Our ears are similar to microphones, which detect sound pressure on our eardrums. So why don’t we use the sound pressure instead? The human ear is sensitive to such a large range of sound pressures: the difference between a sound that is just perceptible to us compared to a sound that causes physical pain is about a trillion times. In the physical world, this would be similar to a range between the thickness of a single human hair to the height of the Empire State Building. That would be a whole lot of digits for us to calculate. So we first make a ratio, relating the pressure of a measured sound and dividing it by the quietest pressure that our ears can hear. Then, we take that number and use the magic of logarithms™ (not really a trademark, promise!) to squish that range down to something that’s easier for us to work with. This reduces the sound range from a trillion, down to about 100 decibels.
It’s simpler in some ways, but can add more complications when first trying to grasp this concept. Now that we have this new range, combination and comparison of decibels may seem a bit strange since you can no longer add them arithmetically (i.e. when 1 + 1 = 2 and when 100 + 100 = 200). In our world, every time the sound doubles, the increase to the sound level is 3 decibels. This means that 1 dB + 1 dB = 4 dB, and 100 dB +100 dB = 103 dB.
We further add-in the complication of how mathematical differences on paper doesn’t necessarily equate to what our ears and brains perceive as a noticeable change. While a doubling of sound pressure only produces an increase of 3 decibels on paper, it actually takes about a 10 decibel increase for normal hearing individuals (?) to perceive something as being twice as loud.
So how does this apply to the world outside of physics and hypothetical research? Let’s investigate a timely example: the Red Sox World Series Parade.
Last week, I went to the Boston Common at Tremont and Park Street and brought a sound level meter along for the ride. Throughout the parade, I measured the decibel levels of the activity around me. Here’s what I found:
- No type of measurement would be complete without some baseline measurements.

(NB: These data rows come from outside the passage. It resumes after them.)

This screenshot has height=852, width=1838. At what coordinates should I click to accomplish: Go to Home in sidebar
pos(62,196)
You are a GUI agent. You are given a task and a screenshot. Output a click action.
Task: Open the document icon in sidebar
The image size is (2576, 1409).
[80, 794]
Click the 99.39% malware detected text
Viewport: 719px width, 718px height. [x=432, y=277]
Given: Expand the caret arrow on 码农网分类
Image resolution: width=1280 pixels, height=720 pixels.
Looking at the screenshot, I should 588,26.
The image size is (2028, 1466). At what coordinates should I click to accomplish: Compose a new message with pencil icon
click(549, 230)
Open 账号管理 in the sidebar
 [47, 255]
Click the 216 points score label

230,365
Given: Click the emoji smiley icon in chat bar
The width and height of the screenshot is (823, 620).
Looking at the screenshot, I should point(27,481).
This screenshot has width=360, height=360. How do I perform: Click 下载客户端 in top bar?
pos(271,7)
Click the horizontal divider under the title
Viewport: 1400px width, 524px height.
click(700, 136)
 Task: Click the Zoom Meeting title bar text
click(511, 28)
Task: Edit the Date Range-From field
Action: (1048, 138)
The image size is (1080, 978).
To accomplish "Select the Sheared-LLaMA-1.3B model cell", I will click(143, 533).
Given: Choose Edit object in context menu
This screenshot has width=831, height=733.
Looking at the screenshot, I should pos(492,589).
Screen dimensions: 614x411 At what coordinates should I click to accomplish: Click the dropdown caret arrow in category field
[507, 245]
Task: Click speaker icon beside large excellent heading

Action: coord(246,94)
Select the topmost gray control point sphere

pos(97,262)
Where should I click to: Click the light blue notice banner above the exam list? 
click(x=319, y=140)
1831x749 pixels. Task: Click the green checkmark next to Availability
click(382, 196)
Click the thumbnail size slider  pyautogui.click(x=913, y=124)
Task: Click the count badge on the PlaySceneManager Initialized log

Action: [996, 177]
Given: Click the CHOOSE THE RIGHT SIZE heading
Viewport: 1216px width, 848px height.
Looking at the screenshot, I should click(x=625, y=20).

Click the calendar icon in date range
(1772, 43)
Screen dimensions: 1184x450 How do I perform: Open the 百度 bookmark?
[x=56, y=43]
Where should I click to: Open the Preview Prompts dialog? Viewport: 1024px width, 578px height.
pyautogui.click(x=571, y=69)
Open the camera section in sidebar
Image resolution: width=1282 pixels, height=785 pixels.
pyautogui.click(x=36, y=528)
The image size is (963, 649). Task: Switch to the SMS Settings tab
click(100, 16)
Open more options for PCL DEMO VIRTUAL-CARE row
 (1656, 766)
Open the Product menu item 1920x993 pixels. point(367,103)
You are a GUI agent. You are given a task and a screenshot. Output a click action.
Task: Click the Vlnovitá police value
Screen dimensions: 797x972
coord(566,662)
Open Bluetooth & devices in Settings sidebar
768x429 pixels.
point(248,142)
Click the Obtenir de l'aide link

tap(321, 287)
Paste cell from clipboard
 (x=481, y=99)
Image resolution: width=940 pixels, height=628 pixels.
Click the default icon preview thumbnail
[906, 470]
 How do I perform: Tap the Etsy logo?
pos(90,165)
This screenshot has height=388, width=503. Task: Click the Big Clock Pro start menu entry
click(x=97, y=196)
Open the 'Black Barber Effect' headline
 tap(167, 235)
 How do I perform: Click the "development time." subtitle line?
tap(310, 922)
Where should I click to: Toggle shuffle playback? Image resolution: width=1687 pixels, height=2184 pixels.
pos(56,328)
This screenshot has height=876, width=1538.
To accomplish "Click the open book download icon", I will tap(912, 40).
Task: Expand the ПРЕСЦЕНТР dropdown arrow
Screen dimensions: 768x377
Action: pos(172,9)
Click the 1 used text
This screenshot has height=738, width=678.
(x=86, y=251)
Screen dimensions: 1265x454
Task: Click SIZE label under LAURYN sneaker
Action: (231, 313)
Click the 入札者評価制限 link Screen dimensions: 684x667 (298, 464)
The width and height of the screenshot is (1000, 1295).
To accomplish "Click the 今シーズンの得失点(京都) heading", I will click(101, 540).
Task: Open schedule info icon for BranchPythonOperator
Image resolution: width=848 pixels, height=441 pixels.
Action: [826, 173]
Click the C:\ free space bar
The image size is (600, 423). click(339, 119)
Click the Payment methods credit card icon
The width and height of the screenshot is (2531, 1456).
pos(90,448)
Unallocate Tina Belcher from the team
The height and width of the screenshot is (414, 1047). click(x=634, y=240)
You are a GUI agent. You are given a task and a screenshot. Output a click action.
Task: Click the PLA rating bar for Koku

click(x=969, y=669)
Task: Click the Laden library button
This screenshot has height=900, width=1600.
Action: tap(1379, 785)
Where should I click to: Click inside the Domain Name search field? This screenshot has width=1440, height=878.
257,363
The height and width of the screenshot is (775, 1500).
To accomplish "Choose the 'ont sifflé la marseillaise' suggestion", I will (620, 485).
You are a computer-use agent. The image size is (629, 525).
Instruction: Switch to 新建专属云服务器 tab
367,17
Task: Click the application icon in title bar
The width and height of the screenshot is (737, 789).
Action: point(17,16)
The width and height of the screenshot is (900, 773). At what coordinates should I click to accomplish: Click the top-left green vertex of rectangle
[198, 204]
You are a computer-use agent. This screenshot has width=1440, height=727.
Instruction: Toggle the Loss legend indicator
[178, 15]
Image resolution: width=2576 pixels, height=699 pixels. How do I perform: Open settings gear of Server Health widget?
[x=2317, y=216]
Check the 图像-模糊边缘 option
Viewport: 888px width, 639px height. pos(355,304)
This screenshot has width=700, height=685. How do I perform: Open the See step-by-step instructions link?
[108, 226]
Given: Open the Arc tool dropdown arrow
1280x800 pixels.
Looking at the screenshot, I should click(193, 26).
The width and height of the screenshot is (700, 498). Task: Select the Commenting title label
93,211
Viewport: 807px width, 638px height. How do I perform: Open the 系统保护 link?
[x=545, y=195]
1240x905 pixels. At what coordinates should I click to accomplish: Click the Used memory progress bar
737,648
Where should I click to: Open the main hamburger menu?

Away from the ruckus, sound on the Boston Common comes in at:
62 dBA (pro-tip: the “A” in dBA indicates what we call “A-weighting”, which roughly accounts for ears’ sensitivity to different frequencies)
- In general, when no one was passing by on a float, noise from the crowd was measured at:
80 – 85 dBA
- When a typical duck tour boat carrying members of the Red Sox team came, the noise rose to:
85 – 90 dBA
- Finally, when Mookie, the star of the World Series, passed by, the sound meter measured
So, when comparing a normal day in the commons to the parade celebration, you’re looking at an increase from about 60 to 90 decibels. Mathematically there was a thousand-fold increase in sound, but in terms of how humans perceive sound, it was 8 times as loud. Definitely a huge change either way you look at it.
With their first World Series win in half a decade, Red Sox fans certainly had a lot to celebrate last week. I can only imagine what the sound level meters would measure at a parade if they win again next year!